Medley became the team's most accomplished player.
“Ray Medley, of course, had an offer from Ole Miss (the University of Mississippi) and he played at Ole Miss,” Parker said. “Tommy Settles had a couple of scholarship offers. But Ray was the only one that went to Ole Miss and had a couple of pretty good years before he got hurt.”
Parker said he seems to remember other Bulldogs getting scholarship offers, and some of them took the offers while others didn’t.
“Most of them did what a lot of boys did back then,” he said. “They got a job right out of high school and got married.”
LOVE OF THE GAME
Crestview’s biggest rivals in the late 1940s were Milton, Pensacola Catholic, Walton and, of course, Niceville, Parker said.
The Bulldogs played their home games at the old Sandspur Stadium, near present-day Richbourg E.S.E. School. “It was a pretty good place,” Parker said. “It was a board-fence stadium, and we had a few bleachers. I don’t know where they got the funds, but we had a little grass on the field."

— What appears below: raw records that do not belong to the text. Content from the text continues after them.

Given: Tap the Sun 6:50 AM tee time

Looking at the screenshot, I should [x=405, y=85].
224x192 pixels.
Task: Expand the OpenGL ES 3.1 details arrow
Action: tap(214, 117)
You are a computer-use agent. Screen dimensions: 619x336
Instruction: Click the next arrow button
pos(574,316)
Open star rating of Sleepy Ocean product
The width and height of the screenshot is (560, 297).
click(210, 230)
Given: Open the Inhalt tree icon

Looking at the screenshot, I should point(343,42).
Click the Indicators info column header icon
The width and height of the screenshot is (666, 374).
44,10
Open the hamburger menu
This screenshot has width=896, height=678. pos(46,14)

The conditions back then show how much times have changed.
“When you got tackled, you didn’t worry about if you came up with a mouth full of dirt or a mouth full of grass. You didn’t care back then," Parker said.

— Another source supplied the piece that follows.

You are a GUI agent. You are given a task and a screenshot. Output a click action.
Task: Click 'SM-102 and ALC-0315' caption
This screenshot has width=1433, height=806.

The brand of football Crestview played 65 years ago was a far cry from today’s game.
“It was pretty much smash mouth football back then,” Parker said.
“The other teams knew when they played Crestview, they had better come to play."
1949 CHS football schedule
Baker 47-2
Frink 47-0
Bonifay 14-0
Fort Walton Beach 28-0
Niceville 13-0
Milton 12-0
Walton 27-0
Catholic 6-0
Chipley 34-0
Quincy 7-7
1949 BULLDOG FOOTBALL ROSTER
Head Coach A.C. Koeninger, assistant coach Louis McLendon. Players: John Ed Fountain, Ray Vaughn Kilcrease, Rhett Cadenhead, Junior McKee, Marcus Martin, Howard Powell, Leon Curenton, Dale Wright, Joe Curenton, Frank Keel, Herbert Adams, Robert Bradley, Hez Collins, Leron “Red” Beard, Mark Barrow, Derrell Delk, Joe Frank Plumber, Jerry Parris, John Martin Vaughn, Charles Lee, Jacks Sanders, Walter “Red” Barrow, Claud “Boug” Barrow, Bobby Campbell, Ray “Red” Medley, Glen Luker, Bob McGuire, Jack Stokes, Tommy Settles. Team manager, Billy Jolly.